Karel de Nerée tot Babberich’s Forgotten Torture Garden
DOI:
https://doi.org/10.52476/trb.9592Abstract
In her standard work Het Symbolisme in de Nederlandse schilderkunst (1955) Bettina Polak regarded the oeuvre of C.K.H. de Nerée tot Babberich (1880-1909) as one of the highlights of fin de siècle Dutch art. A fine example is the pastel portrait of Henri van Booven as a Young Priest (1900-01) that the Rijksmuseum acquired in 2019. The museum’s collection already had nine sheets by Carel de Nerée in different techniques (pencil, ink and bodycolour). One of them, an allegorical scene of figures and a peacock in a garden, is striking in its relatively large size, the Symbolist style and the exotic subject.
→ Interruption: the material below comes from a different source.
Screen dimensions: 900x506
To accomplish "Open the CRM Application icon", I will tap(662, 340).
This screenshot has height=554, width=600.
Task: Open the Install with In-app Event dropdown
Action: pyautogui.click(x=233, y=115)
Based on technical characteristics of form and previously unknown or little studied sources, it is argued that the scene is based on Le Jardin des supplices (1899) by Octave Mirbeau. This novel was regarded as pornographic in the Netherlands, but it nonetheless inspired the contrarian young artist to create one of his first works, which proves to have been made between the summer of 1899 and the spring of 1901. In the article the drawing is placed in its biographical context and a number of other sheets by De Nerée from the collection are interpreted in more detail.